- Challenge 1
From the text on industrialized ML, list the technical challenges the speaker says were addressed.
- Challenge 2
Quote the text on industrialized ML, starting with "With such a" and going on through "for the member.".

- Extract to read
With such a model, we’re able to communicate relevant messages to those who are on the brink of saving, and for others who aren’t quite ready to begin yet, we could also address their savings journeys in a more personalized and relevant manner. So this really ups the game for personalization across the board. And we’ve also done this in our enhanced governance framework by automating key model evaluation metrics and our MLOps processes, increasing automation such as automated ROC curves, confusion matrices for classification models, and so on. We also have robust fairness metrics we explore to ensure there’s no disparate impact across different types of demographics. Even for models that are highly explainable, we double down on those to make sure that the models are responsible and present a complete fair picture for the member.
Getting control and reproducing data and features is essential to industrialized ML
And keep in mind, Mission Data is truly focused around the member experience. We have other areas of the Credit Union which also focus on risk and underwriting, and they too also go through these as required. But we wanted to lift this also over to the experiential side because we believe that responsible AI is crucial, especially as we begin scaling this up to hundreds and thousands of models in the future. So all of this transformation doesn’t come without some challenges. So some of the challenges that we addressed that are technical were data wrangling, feature engineering, and code silos. And so, obviously with vast amounts of data, there’s a lot of time that’s actually spent on cleaning the data, transforming the data, getting to actually be in a state where you can make valid predictions for your given use case or for your given model that you’re working on.
And many times, I found that I’m sitting there building a feature and I’m wondering, “Hey, haven’t I built this feature just a few months ago or isn’t there someone else amongst these 21,000 employees who probably also up the same feature?” Well, why should we have to recode it over and over and over again? And that’s really a code silo, where you don’t see either what you’ve done before or certainly we don’t see what someone else is doing elsewhere in the organization. And so, one of the benefits of MLOps, the industrialized machine learning, is you break down these silos so that the same code can be leveraged over and over again by different data scientists, ML engineers, and it’s clearly documented in a centralized location where everything will move to production through that path. And so, what this enables us to do as data scientists is to actually focus more on actually building models and solving business challenges, and less on actually moving those models to production.
Now, that’s an extremely important step and the only way that can happen is with an industrialized ML framework. It allows even the ML engineers to focus more on moving things to production, and by separating those responsibilities, you actually get more efficiency across the board. Now, this also comes to some team challenges because up until now, most people are used to doing everything; you build the model and you productionalize it and you release it. Obviously, also going through all the governance processes which we have across the Credit Union today.

- Information given
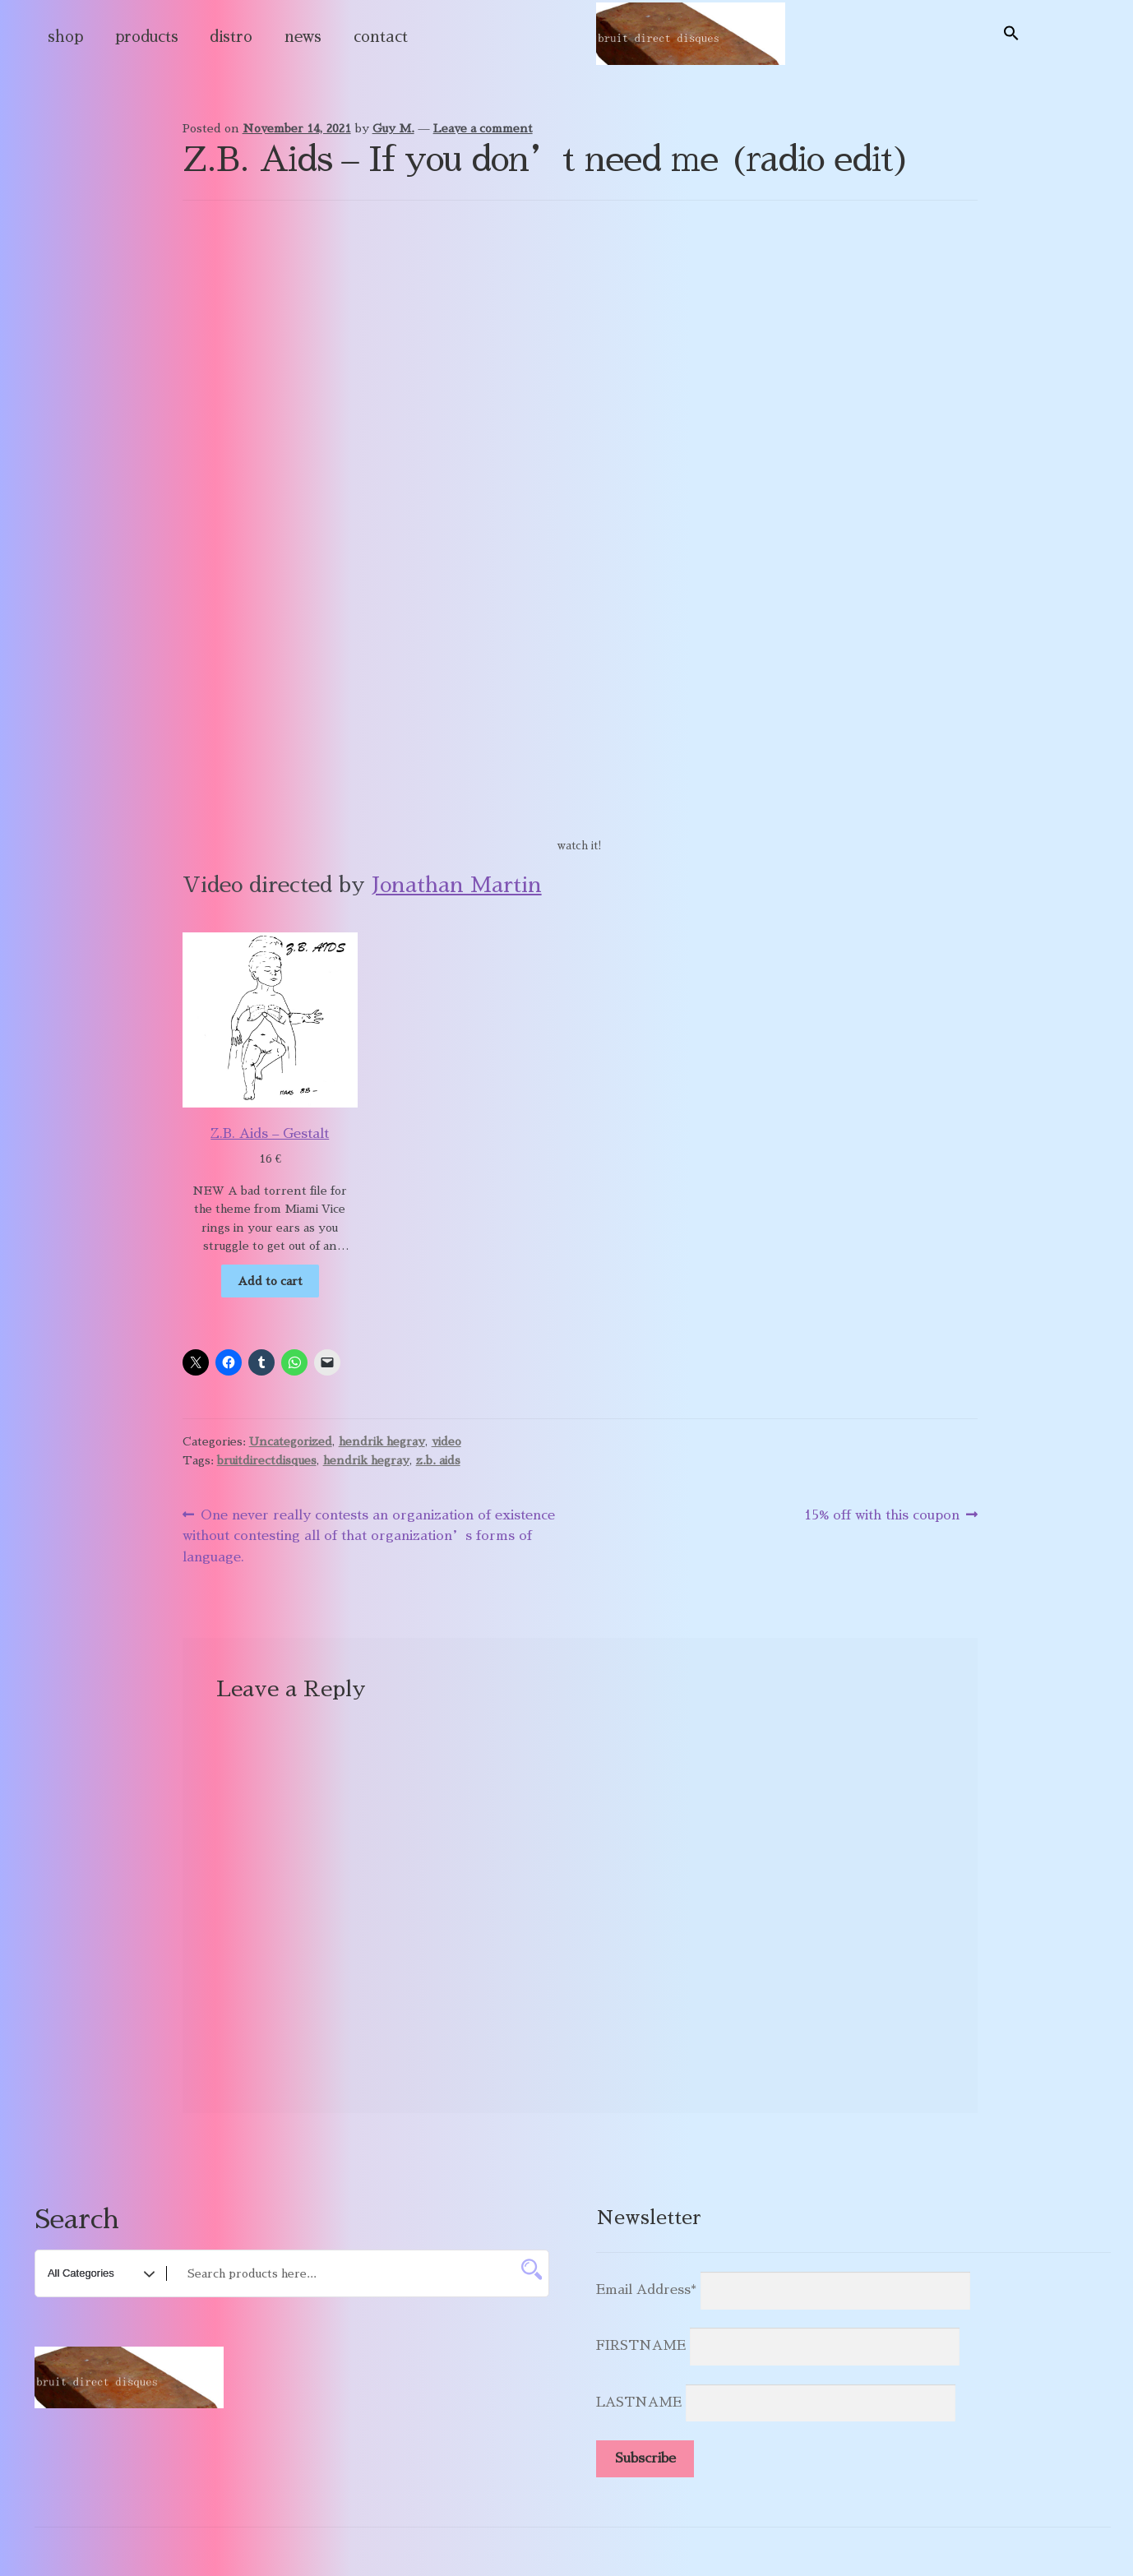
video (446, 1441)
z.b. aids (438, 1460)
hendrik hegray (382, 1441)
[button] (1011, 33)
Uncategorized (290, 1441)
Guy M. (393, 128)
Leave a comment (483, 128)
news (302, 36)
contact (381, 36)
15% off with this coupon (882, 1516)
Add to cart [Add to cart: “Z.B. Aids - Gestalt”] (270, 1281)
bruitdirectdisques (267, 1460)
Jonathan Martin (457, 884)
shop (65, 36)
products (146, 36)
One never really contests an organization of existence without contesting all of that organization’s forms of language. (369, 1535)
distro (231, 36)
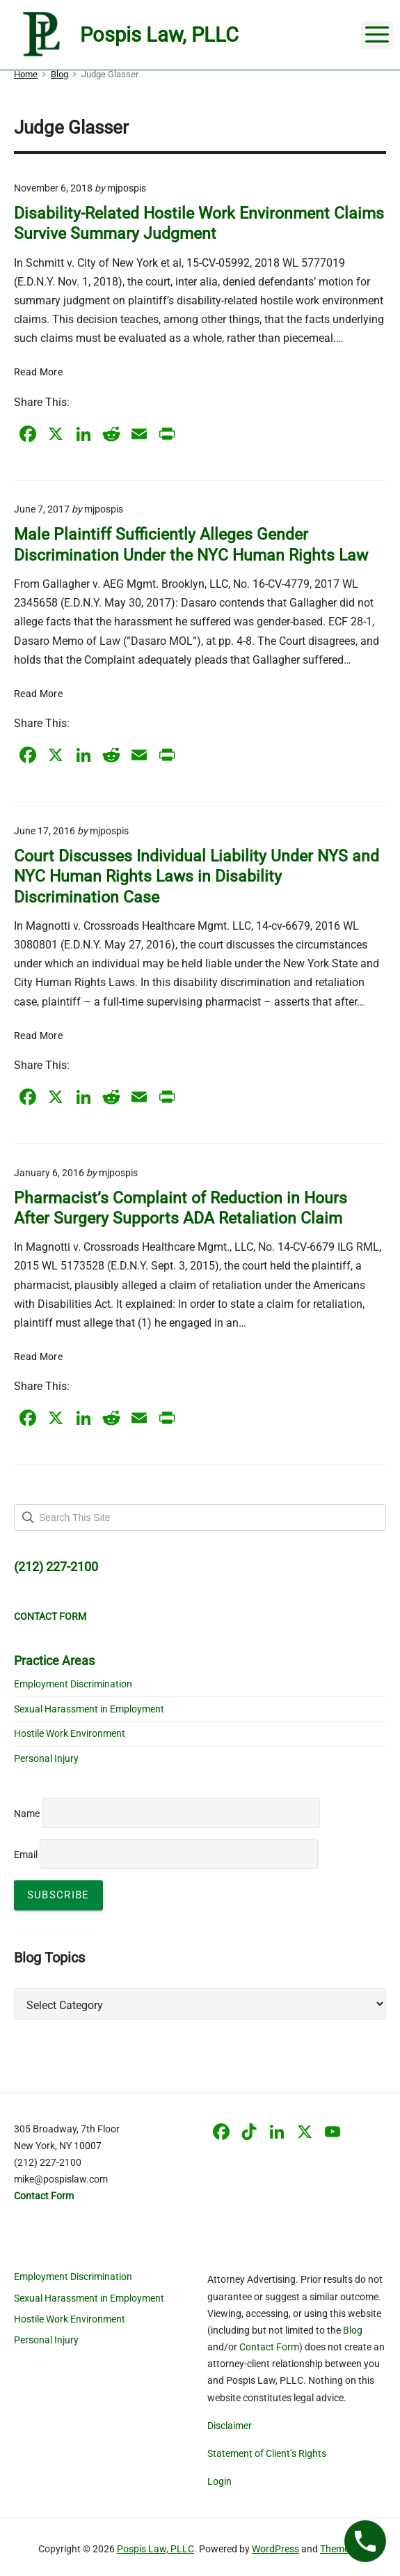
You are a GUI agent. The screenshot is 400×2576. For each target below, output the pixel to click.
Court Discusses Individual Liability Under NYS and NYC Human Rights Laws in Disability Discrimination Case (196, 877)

* * *

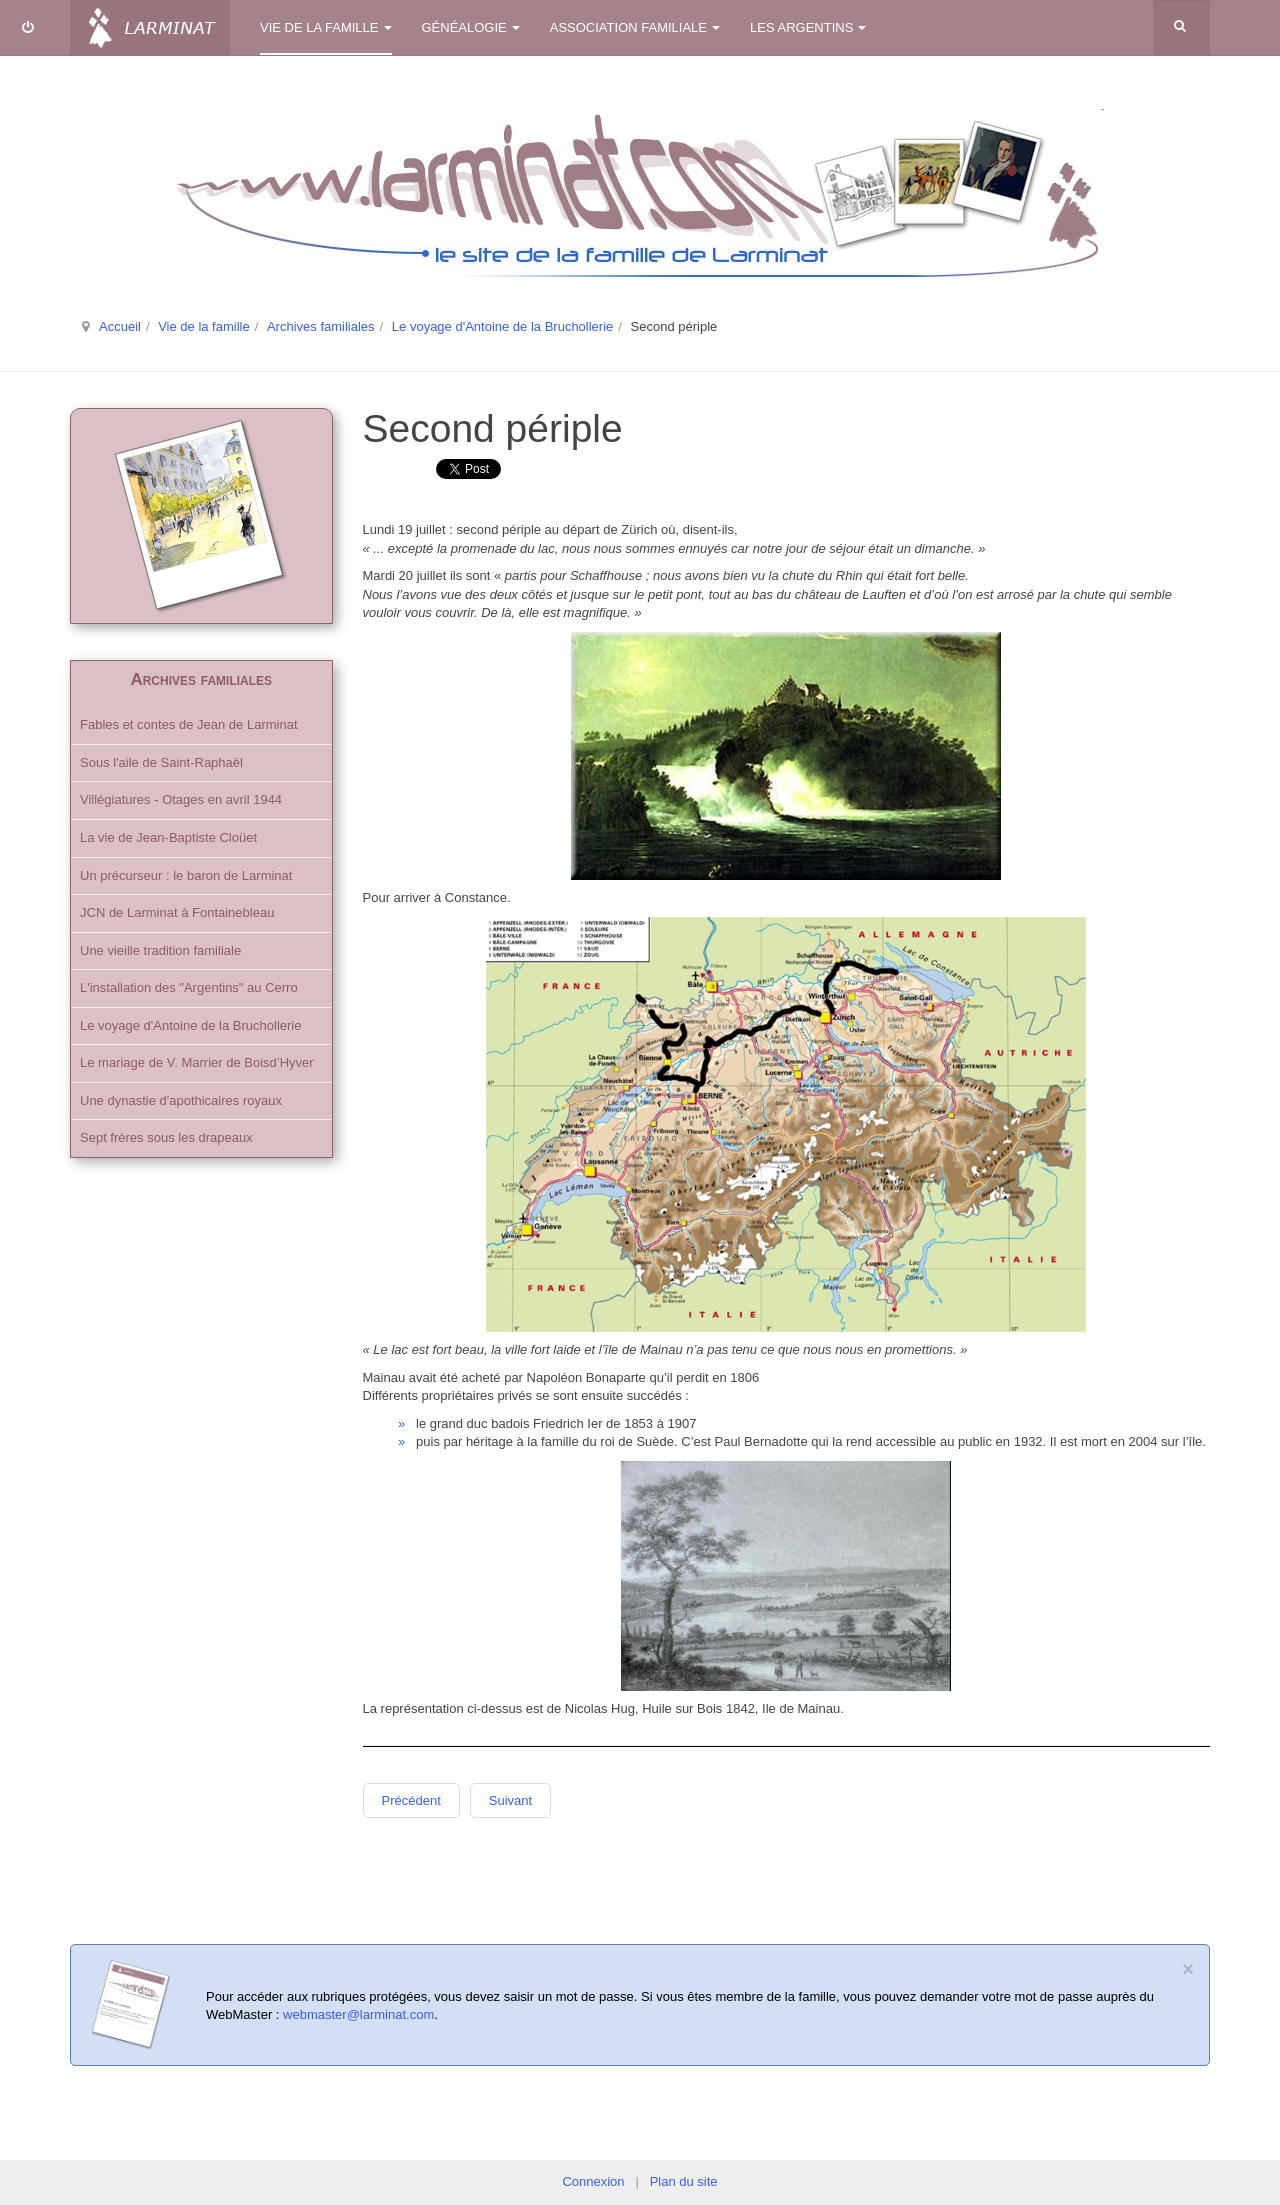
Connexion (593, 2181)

- Full answer 1
- Data wrangling
- Feature engineering
- Code silos

- Full answer 2
With such a model, we’re able to communicate relevant messages to those who are on the brink of saving, and for others who aren’t quite ready to begin yet, we could also address their savings journeys in a more personalized and relevant manner. So this really ups the game for personalization across the board. And we’ve also done this in our enhanced governance framework by automating key model evaluation metrics and our MLOps processes, increasing automation such as automated ROC curves, confusion matrices for classification models, and so on. We also have robust fairness metrics we explore to ensure there’s no disparate impact across different types of demographics. Even for models that are highly explainable, we double down on those to make sure that the models are responsible and present a complete fair picture for the member.